As noted in previous entries on this site, adherence to medication regimens usually hovers around the 50 percent mark. This suggests that, on average, patients take their drugs half of the time, but fail to do so the remaining half. In reality, it is more complicated than this, but you get the idea. Failure to take medications as directed has long been a festering thorn in the side of health care personnel. They complain that the treatments they prescribe don’t work because patients, particularly those with chronic illness, do not take them as told. Many personnel, in fact, blame any failure of treatment on nonadherence. Patients, on the other hand, often fail to understand the need to take drugs on a daily basis, particularly when they do not have any symptoms. As many have been conditioned to only take drugs to manage acute episodes, taking medications on a regular basis flies against everything they have been taught. Needless to say, the issue of medication compliance is a long way from being resolved, a matter unlikely to occur under the best of circumstance. Charles and colleagues set about to see whether an audiovisual reminder would improve adherence with patients prescribed inhaled corticosteroids to control their asthma. They studied 110 adult or adolescent subjects with asthma who were randomized to receive 24 weeks of inhaled corticosteroids, one actuation twice daily via a metered dose inhaler with or without an audiovisual reminder function. All the inhalers had electronic adherence monitors that could record adherence, defined as the proportion of medication taken as prescribed over the final 12 weeks of the study. Adherence was also assessed as the proportion of subjects who took more than 50%, 80%, or 90% , respectively, of prescribed medication. The results indicated that the proportion of medication taken in the last 12 weeks was greater in the group given the audiovisual reminder compared with the control group. The proportion of patients taking more than 50%, 80%, or 90%, respectively, was also greater when patients had the audiovisual reminder.

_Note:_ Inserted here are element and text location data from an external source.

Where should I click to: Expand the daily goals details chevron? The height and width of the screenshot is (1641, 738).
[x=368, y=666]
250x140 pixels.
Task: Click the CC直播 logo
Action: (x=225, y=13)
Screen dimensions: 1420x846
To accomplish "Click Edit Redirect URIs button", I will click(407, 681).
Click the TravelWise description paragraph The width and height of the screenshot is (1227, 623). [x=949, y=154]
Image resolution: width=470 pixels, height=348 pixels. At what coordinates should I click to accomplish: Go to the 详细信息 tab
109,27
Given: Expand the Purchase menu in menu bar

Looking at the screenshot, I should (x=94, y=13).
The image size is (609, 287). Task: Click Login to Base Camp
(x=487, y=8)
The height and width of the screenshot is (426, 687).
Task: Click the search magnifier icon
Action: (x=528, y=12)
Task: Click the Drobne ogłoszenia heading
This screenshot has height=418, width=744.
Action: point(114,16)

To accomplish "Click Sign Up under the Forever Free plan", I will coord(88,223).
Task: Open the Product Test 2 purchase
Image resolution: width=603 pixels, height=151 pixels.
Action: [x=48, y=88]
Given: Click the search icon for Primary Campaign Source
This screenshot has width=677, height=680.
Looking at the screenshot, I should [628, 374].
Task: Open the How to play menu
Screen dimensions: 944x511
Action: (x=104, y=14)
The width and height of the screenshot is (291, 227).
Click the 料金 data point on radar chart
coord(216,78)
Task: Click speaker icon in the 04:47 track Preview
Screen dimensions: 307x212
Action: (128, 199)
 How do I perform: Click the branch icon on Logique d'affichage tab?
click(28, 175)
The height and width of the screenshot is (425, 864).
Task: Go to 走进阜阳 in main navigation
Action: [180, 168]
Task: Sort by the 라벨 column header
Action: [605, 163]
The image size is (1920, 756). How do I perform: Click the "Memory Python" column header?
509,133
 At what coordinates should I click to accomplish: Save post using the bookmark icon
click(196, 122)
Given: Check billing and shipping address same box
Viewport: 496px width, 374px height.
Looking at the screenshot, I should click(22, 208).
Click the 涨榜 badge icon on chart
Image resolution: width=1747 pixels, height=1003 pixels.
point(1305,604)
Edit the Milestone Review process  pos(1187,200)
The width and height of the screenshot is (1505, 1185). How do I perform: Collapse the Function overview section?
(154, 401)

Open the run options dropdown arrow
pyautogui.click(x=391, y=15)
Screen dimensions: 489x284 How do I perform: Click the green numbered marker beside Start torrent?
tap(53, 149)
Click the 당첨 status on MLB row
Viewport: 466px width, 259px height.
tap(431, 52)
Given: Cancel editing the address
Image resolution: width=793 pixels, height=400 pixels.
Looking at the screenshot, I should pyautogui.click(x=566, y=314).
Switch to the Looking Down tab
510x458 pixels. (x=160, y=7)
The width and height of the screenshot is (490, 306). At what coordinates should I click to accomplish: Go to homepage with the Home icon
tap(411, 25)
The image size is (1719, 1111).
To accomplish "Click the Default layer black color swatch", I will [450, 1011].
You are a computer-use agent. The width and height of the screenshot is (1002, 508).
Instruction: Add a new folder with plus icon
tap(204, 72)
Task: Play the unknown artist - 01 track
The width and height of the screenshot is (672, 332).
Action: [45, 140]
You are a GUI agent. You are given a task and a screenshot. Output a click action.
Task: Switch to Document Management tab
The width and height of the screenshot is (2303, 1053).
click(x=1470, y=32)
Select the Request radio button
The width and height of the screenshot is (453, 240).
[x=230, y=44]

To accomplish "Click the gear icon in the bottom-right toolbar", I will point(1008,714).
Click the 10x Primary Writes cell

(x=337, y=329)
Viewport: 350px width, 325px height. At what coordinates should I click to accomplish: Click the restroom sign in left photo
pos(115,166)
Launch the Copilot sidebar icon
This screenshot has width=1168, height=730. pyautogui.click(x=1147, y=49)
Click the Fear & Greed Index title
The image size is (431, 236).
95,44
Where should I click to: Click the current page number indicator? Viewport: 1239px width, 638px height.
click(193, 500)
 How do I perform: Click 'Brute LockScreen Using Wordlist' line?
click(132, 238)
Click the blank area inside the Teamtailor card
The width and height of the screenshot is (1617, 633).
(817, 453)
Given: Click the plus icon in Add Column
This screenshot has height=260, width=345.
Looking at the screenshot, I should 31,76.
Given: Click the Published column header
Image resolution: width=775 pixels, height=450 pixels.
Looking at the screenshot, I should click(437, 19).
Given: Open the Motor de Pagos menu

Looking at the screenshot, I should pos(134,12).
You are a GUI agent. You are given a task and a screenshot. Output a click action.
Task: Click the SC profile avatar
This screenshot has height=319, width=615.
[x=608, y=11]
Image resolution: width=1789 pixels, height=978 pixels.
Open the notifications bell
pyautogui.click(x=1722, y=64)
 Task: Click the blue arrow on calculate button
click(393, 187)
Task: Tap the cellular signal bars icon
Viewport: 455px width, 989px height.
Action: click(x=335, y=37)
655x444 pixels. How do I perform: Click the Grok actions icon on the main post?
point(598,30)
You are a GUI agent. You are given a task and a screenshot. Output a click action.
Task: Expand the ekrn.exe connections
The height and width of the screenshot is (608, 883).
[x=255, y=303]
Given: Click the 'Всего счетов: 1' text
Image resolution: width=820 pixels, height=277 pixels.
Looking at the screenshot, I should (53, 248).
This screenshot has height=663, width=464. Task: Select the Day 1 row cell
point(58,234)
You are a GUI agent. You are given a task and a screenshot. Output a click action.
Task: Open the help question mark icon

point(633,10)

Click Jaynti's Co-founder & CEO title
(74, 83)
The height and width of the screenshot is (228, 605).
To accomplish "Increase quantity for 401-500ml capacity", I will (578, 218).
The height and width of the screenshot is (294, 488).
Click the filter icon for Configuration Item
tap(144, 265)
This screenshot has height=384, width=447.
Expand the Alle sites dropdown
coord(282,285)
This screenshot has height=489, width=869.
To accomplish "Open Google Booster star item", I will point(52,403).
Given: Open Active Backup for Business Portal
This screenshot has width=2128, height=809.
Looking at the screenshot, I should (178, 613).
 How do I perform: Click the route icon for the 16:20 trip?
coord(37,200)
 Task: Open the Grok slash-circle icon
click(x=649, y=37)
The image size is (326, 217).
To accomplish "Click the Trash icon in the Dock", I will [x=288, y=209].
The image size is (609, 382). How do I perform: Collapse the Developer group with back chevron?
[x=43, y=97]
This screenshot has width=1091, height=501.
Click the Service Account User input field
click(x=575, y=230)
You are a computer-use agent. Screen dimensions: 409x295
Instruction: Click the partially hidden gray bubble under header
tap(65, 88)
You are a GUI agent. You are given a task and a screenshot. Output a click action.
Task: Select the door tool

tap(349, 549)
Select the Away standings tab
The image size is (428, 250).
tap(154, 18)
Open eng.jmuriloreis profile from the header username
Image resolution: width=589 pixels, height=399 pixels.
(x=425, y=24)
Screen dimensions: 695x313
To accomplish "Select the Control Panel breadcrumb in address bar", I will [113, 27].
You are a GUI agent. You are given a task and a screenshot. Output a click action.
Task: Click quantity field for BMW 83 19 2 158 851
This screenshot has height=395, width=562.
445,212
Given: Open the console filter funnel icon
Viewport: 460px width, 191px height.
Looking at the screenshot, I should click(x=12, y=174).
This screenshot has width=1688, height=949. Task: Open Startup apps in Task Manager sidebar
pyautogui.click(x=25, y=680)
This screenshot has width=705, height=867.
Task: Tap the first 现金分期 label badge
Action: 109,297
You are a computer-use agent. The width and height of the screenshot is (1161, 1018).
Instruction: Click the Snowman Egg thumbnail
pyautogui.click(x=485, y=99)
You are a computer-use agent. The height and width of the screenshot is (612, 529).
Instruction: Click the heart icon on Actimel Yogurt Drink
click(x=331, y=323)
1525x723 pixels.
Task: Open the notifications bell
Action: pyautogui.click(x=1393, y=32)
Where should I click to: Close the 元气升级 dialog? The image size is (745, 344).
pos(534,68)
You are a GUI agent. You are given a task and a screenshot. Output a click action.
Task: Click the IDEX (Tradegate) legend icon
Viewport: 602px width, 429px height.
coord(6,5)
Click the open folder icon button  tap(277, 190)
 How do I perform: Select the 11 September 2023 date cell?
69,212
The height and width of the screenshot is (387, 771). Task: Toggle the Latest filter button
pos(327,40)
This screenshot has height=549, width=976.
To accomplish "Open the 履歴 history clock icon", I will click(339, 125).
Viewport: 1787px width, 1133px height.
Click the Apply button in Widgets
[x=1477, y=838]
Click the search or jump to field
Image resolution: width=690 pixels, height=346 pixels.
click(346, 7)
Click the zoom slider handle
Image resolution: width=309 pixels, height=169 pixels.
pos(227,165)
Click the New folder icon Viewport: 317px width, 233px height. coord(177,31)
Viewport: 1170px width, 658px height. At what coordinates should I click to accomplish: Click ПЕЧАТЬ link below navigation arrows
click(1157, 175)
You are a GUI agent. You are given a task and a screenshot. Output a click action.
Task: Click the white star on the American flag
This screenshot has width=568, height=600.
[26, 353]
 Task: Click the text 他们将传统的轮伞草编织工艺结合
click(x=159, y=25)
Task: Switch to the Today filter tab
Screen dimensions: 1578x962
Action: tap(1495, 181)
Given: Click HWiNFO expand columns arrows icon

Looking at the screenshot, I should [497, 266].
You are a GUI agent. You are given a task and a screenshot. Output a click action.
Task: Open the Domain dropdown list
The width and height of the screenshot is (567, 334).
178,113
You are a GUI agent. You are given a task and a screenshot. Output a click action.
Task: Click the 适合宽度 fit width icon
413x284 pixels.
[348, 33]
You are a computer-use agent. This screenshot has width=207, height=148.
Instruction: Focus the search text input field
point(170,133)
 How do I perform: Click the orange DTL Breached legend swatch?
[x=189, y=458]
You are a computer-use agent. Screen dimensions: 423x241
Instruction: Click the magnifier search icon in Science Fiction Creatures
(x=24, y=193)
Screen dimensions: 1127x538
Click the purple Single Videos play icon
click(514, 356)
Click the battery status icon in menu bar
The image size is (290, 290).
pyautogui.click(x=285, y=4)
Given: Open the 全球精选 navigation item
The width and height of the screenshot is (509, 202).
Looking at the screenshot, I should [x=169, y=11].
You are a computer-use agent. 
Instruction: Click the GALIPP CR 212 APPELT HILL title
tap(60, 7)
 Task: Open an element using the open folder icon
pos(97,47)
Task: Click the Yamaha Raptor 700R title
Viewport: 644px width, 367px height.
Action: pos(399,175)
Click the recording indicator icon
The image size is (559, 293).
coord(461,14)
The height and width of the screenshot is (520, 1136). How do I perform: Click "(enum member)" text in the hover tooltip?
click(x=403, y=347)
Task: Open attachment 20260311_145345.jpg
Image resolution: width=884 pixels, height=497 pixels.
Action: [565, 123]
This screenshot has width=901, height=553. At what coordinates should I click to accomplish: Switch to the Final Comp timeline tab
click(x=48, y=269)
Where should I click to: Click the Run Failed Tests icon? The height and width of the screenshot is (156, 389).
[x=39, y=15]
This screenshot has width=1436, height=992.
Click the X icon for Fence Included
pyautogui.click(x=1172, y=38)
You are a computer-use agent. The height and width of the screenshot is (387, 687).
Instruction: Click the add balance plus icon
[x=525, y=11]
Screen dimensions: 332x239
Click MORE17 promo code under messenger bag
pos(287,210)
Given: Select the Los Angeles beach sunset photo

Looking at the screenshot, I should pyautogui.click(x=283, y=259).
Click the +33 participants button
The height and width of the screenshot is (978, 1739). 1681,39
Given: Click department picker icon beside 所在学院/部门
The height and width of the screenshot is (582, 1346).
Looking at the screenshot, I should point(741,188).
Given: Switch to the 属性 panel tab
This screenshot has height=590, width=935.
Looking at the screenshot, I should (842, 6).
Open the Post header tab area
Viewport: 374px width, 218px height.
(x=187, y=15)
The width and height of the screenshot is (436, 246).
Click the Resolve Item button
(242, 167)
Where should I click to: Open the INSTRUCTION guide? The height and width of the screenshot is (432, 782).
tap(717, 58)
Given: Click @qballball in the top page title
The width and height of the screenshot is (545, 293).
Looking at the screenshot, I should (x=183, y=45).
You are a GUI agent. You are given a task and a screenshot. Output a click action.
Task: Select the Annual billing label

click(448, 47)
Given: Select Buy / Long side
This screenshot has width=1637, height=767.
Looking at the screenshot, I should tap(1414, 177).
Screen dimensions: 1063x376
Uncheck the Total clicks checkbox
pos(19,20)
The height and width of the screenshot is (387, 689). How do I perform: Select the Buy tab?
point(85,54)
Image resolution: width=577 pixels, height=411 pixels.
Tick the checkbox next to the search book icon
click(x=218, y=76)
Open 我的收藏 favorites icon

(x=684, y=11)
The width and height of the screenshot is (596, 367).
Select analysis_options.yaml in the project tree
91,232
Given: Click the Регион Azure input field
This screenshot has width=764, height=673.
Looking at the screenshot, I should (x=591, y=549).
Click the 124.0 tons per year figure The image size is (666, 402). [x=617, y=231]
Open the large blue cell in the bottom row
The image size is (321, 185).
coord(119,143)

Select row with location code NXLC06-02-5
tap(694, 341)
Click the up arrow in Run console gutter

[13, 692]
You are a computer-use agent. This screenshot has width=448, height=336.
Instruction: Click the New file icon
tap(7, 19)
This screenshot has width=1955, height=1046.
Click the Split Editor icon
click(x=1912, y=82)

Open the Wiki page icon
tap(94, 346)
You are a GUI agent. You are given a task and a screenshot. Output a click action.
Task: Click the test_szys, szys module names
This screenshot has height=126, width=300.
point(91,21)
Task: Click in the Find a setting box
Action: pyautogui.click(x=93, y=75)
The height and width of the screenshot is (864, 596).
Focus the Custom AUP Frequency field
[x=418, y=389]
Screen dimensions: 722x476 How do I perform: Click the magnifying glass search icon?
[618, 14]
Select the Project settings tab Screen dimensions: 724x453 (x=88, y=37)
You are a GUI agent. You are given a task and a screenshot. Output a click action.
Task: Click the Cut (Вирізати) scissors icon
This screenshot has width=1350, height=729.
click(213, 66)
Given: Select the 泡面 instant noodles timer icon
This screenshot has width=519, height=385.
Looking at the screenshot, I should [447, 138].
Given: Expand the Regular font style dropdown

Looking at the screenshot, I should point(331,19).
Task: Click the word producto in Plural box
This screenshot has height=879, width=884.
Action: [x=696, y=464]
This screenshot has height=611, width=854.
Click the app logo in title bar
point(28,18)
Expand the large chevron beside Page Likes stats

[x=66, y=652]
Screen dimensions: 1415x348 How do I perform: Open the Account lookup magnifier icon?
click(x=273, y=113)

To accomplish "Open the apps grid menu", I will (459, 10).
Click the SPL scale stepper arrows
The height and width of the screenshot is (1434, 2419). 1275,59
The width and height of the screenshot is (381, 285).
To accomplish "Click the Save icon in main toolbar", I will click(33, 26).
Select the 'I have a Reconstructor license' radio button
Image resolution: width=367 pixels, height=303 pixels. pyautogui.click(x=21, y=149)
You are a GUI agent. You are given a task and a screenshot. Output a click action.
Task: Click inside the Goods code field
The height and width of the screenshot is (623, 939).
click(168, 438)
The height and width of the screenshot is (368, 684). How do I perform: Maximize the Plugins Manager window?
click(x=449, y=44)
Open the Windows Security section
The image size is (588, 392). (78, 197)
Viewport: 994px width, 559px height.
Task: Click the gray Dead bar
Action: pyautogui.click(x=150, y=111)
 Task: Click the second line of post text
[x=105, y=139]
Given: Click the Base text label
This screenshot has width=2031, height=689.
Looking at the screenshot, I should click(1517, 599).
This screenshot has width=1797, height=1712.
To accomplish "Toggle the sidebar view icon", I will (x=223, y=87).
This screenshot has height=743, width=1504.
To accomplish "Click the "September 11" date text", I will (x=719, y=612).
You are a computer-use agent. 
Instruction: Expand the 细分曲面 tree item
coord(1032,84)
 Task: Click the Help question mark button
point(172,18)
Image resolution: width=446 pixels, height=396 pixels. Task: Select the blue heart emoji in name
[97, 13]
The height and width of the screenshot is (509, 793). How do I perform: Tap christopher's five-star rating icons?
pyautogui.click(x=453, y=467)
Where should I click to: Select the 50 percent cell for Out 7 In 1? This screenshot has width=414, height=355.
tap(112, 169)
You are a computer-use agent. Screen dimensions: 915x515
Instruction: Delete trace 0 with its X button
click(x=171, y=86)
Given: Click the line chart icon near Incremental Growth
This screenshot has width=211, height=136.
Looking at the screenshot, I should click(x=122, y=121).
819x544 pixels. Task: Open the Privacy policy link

COMMENTS: The audiovisual reminder function improved adherence to inhaled corticosteroid therapy in adult asthma. This appears to be an approach that may work with larger groups of patients given inhaled corticosteroids to control their asthma. However, a couple of questions are raised by the study. First, how expensive is the inhaler device used in the study? Unless it was inexpensive, which it likely isn’t, then the reality of introducing it with a large population of asthma patients is slim. Second, is there any evidence that the inhaler would be used for a prolonged period of time? That issue was not addressed in this study, as the aim was mainly to test the inhaler device. However, as inhaled steroids are prescribed for as long as needed for asthma patients, there is no evidence that patients would continue to use the inhaler over time. The likelihood of this occurring, however, can only be found in future research with the inhaler used in this study.
T. Charles et al. An audiovisual reminder function improves adherence with inhaled corticosteroid therapy in asthma. Journal of Allergy & Clinical Immunology, 2007; 119: 811-816.